La nota di Moody’s che ha forzato mano a Mattarella: “rating junk” possibile

28 Maggio 2018, di Mariangela Tessa

“La prima reazione dei mercati potrebbe essere negativa, perché gli ultimi sviluppi aumentano l’incertezza sull’Italia. Gli investitori però potrebbero decidere rapidamente che si tratta di un fatto positivo, perchè gli istinti più estremistici del nuovo governo sono stati bloccati. Per ora”. La pensa così Mark Zandi, capo economista di Moody’s Analytics, che in un’intervista pubblicata oggi sulla Stampa, commentando il tramonto di un governo M5S e Lega, dice:

“Mi aspetto – continua Zandi – che gli investitori saranno molto nervosi e confusi:”i rendimenti dei bond saliranno, così come la volatilità. Sarà una situazione caotica. Col passare dei giorni, però, potrebbero vedere la scelta del presidente Mattarella come un fatto positivo, perché ha messo un freno alla coalizione M5S-Lega, negando loro il ministro del Tesoro euroscettico che volevano“.

Sulla decisone di Mattarella di convocare l’economista Carlo Cottarelli, Zandi si dice convinto che questo può calmare i mercati:

“Per un po’, perché comunque non è una soluzione sostenibile nel luogo periodo.
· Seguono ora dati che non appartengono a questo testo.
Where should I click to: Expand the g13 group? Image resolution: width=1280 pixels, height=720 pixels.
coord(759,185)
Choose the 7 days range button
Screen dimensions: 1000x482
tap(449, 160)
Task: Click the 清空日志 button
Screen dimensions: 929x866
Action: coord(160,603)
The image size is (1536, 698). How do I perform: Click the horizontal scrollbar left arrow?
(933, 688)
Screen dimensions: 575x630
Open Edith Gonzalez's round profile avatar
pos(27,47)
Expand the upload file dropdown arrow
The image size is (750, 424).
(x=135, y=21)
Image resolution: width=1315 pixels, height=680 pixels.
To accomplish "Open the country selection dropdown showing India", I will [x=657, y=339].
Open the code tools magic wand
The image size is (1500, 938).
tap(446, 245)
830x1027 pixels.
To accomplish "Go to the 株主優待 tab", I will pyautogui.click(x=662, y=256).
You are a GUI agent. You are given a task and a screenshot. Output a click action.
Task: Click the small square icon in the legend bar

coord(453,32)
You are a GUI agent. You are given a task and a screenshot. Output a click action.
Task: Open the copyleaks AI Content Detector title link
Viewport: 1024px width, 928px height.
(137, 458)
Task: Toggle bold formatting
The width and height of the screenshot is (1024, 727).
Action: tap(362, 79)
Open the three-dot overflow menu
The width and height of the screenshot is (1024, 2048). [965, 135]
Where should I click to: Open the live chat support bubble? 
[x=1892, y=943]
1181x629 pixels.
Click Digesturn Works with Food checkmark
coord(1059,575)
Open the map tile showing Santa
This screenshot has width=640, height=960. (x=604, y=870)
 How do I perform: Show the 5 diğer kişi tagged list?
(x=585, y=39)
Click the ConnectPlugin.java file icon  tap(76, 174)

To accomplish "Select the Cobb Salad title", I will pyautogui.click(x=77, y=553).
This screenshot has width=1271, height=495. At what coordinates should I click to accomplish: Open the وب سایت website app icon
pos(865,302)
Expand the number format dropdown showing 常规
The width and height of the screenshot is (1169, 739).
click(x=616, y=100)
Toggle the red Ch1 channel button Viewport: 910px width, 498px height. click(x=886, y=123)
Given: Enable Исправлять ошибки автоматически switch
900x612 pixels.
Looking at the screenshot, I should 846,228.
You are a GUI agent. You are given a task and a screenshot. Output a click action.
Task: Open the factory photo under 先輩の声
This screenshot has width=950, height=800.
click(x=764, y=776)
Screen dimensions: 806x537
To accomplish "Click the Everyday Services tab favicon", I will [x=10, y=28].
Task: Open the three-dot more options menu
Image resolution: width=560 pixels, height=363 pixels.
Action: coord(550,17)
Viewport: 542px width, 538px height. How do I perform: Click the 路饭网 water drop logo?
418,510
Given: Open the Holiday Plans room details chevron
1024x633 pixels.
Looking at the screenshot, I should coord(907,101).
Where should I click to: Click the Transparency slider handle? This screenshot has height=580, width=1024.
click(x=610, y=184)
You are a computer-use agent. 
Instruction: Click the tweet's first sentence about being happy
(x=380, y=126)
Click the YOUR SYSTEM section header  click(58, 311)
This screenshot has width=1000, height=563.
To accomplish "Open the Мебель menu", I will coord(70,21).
Gli investitori tireranno un sospiro di sollievo, perché hanno evitato il primo proiettile, ma le pistole stanno ancora sparando e ormai è in corso una battaglia tra Mattarella, M5S e la Lega“.

Le dichiarazioni di Zandi arrivano dopo che sabato l’agenzia di rating Moody’s ha minacciato una bocciatura del rating sul debito sovrano dell’Italia, indicando come possibile anche un declassamento di più di un gradino al livello di “junk, spazzatura.

Preoccupata dal contratto di governo di Lega e M5s, l’agenzia americana Moody’s aveva fatto sapere in una nota di aver messo sotto osservazione il rating Baa2 dell’Italia per un possibile downgrade. Le criticità del nostro Paese risiederebbero nel rischio di indebolimento del bilancio e stallo delle riforme strutturali.